3. Lack of sourcing or research to back up claims
Having proper evidence Always A telltale sign that you may want to seek nutritional advice from an expert. But another good indicator that an accredited person is giving solid advice is if they are able to present sources to back up their claims. How many times have you seen or heard someone say that? “Science shows x claim” without pointing you to a specific source?
“It looks like sharing article titles/authors, posting PMID numbers, or sharing links to actual studies,” says Wenig. Keep in mind, though, that you still need to do your homework because research can be flawed, biased, or misinterpreted. How big is the study? Has this nutritional advice been found to be true by many studies? Or is there more research to be done? Was the study done on people similar to you in gender, age and other factors? All of these are indicators of how much you can trust science and extrapolate it into your life.
4. Extreme statements and lofty promises
If something seems strange, extreme, or too good to be true – listen to your gut. “Nobody needs to give up everything they’re eating and follow a set meal plan that’s not personalized,” says Stefanski. “Medical conditions, habits, meal preparation abilities, and budgets all affect our long-term success and must be taken into account. Rigid nutritional recommendations will never lead to long-term success.”
Looking for other things? “False nutrition advice often includes specific ‘super foods,’ promises of rapid weight loss, strange amounts of foods or food combos, rigid menus or foods that don’t compliment real life,” Stefanski says.
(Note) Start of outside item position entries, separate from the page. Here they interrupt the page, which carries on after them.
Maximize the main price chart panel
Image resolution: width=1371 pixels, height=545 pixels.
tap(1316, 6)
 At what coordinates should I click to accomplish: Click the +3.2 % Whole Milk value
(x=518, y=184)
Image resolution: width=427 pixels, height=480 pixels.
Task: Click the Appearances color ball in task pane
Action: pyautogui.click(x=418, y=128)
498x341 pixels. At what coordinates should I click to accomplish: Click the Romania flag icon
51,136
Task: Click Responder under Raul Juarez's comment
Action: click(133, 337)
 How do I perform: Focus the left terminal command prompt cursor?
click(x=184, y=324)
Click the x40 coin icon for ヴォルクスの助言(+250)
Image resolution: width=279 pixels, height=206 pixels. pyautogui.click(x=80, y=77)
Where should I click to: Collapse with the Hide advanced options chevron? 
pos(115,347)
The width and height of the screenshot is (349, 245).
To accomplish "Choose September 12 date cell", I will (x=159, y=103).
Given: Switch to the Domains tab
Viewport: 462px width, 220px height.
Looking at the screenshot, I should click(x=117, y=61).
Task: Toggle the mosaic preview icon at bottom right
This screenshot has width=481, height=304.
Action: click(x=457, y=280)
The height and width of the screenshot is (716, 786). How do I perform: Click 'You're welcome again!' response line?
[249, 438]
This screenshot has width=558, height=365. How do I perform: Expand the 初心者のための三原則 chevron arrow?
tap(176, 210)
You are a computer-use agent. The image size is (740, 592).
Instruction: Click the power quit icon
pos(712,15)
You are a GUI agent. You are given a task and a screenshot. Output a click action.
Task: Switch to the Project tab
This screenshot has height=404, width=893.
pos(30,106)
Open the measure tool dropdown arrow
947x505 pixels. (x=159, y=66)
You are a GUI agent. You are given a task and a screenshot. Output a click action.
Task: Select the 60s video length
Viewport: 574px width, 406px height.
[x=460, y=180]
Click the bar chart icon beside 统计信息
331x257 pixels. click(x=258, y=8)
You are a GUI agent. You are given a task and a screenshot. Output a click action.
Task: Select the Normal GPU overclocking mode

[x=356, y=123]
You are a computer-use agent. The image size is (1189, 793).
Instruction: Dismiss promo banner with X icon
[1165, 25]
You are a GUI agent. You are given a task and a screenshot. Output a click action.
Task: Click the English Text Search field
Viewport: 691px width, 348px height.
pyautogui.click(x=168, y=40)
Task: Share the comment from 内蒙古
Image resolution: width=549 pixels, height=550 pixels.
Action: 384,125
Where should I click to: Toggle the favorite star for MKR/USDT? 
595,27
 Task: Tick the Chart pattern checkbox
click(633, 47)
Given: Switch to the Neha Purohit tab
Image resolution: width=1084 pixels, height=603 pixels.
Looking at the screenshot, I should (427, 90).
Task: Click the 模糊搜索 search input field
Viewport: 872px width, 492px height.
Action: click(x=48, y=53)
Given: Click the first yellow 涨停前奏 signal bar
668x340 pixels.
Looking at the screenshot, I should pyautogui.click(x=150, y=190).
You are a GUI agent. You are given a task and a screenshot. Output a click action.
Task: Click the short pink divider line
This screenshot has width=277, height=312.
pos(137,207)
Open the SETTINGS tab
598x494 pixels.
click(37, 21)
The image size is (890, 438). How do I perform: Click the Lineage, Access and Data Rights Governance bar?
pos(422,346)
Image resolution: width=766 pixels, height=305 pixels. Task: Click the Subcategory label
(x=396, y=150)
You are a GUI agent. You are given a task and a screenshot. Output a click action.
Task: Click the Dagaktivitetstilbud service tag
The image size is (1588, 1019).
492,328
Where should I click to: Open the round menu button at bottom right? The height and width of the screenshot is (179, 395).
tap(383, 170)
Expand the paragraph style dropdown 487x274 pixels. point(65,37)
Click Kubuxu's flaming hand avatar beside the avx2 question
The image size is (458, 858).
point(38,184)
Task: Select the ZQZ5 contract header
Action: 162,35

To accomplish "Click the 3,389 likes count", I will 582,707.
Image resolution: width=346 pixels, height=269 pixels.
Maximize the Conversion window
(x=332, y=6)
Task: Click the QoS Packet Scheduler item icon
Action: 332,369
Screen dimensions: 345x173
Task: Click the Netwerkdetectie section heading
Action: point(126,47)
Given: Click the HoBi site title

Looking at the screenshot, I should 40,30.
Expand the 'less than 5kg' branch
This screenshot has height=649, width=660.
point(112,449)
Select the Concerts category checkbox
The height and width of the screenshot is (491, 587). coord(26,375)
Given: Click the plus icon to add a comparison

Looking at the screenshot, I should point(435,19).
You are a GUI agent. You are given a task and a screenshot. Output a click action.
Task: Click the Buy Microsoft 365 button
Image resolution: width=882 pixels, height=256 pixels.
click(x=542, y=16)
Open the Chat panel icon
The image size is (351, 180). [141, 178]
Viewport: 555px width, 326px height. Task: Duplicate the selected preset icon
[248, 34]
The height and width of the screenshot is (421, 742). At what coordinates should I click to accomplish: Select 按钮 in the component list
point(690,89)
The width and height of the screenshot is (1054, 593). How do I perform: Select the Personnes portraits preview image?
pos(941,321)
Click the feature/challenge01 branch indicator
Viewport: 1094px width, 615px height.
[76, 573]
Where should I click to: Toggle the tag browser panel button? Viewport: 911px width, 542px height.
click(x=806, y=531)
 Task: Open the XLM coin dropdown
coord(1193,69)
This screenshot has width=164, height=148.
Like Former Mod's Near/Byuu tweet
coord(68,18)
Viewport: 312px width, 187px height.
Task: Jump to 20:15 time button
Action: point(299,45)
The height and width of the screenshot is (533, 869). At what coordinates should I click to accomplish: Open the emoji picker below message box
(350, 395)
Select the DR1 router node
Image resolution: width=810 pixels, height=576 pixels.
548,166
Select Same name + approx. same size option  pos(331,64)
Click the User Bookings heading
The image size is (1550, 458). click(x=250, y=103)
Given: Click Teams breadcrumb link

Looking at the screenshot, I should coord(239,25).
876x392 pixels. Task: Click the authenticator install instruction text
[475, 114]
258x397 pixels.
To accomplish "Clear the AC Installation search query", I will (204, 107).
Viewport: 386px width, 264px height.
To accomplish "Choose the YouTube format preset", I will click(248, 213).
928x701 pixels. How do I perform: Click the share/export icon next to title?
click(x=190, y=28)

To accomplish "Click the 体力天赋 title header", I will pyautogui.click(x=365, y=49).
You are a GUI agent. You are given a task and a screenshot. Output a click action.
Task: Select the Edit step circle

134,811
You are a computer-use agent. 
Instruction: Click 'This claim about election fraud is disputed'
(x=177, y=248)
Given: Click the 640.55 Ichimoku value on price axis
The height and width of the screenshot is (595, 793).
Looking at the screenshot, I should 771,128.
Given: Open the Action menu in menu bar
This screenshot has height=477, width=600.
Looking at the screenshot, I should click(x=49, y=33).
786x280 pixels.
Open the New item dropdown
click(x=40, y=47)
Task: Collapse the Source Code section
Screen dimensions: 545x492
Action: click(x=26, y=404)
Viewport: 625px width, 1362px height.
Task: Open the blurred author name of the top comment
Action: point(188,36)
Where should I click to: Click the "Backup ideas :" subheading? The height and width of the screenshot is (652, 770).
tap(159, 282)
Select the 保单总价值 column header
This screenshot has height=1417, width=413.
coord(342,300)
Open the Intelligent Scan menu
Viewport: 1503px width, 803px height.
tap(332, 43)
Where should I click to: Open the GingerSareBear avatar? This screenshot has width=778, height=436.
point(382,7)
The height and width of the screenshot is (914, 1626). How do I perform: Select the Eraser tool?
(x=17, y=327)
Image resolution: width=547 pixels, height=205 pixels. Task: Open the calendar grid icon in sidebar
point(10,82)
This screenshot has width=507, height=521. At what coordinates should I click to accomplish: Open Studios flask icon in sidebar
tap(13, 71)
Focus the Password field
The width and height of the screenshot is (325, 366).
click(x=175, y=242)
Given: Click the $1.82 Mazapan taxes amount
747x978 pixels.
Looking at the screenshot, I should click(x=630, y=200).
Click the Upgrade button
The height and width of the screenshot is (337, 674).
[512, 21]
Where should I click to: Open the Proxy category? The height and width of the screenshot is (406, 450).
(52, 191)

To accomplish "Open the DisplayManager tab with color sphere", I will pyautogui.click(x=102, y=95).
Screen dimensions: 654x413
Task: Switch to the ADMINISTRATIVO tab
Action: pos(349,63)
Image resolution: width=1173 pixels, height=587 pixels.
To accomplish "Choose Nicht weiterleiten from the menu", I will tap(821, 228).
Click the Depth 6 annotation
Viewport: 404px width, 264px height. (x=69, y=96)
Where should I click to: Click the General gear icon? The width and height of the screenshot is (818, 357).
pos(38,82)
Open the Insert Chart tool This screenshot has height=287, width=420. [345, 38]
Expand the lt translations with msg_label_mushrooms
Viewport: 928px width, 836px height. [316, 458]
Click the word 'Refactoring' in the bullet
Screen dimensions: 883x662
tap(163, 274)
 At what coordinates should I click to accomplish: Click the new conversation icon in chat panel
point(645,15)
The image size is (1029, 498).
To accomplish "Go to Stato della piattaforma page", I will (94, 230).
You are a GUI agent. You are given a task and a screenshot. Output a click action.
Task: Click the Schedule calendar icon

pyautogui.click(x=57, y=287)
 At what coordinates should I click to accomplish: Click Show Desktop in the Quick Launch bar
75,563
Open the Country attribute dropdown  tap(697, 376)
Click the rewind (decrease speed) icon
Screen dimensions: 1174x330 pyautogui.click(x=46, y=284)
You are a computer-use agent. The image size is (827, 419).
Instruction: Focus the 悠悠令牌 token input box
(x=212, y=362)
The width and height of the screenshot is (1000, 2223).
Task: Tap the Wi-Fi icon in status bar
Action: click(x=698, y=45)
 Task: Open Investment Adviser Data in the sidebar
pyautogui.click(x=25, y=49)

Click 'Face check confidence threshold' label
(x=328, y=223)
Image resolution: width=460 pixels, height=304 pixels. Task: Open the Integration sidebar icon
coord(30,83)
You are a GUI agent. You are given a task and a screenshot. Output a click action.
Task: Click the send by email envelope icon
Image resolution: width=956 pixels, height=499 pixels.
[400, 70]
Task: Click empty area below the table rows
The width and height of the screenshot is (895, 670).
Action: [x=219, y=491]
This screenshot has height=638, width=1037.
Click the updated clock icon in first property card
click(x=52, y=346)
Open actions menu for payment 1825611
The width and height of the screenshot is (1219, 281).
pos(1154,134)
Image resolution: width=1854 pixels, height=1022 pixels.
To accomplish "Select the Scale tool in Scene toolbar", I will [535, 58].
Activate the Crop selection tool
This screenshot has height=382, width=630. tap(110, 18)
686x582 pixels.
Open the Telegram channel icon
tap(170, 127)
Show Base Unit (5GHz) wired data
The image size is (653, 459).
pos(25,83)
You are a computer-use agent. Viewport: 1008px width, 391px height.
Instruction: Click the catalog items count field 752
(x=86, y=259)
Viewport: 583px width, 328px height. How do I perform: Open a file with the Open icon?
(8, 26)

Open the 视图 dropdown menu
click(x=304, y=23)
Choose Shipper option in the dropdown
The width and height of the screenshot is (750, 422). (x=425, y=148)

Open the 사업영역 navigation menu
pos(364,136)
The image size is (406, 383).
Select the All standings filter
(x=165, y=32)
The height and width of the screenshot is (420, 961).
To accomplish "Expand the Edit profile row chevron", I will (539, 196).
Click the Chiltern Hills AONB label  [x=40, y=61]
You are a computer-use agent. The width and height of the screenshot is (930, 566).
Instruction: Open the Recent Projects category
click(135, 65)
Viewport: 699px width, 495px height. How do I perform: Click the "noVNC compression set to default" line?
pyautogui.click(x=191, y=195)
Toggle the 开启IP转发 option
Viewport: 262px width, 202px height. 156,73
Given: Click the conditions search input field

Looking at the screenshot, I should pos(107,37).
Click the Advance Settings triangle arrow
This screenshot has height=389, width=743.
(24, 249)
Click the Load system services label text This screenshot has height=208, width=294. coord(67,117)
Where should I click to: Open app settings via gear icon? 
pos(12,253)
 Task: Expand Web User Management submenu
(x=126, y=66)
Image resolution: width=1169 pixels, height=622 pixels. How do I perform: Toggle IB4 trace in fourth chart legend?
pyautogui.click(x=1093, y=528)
And Weinig adds that “a big red flag is when someone makes very black-and-white statements or categorizes foods as ‘good’ and ‘bad.’ [text] started to panic because they believed for a moment that this might be true and that they should cut oat milk out of their lives,” Weinig recalls. She says there’s no need to get it out.
At the end of the day
Trust trainers and fitness experts to give you exercise advice. If someone doesn’t have the credential “RD/RDN” or an advanced degree in nutrition next to their name, think twice before taking their recommendations about how you should eat, and assuming it’s because something worked for one person. The same applies to you.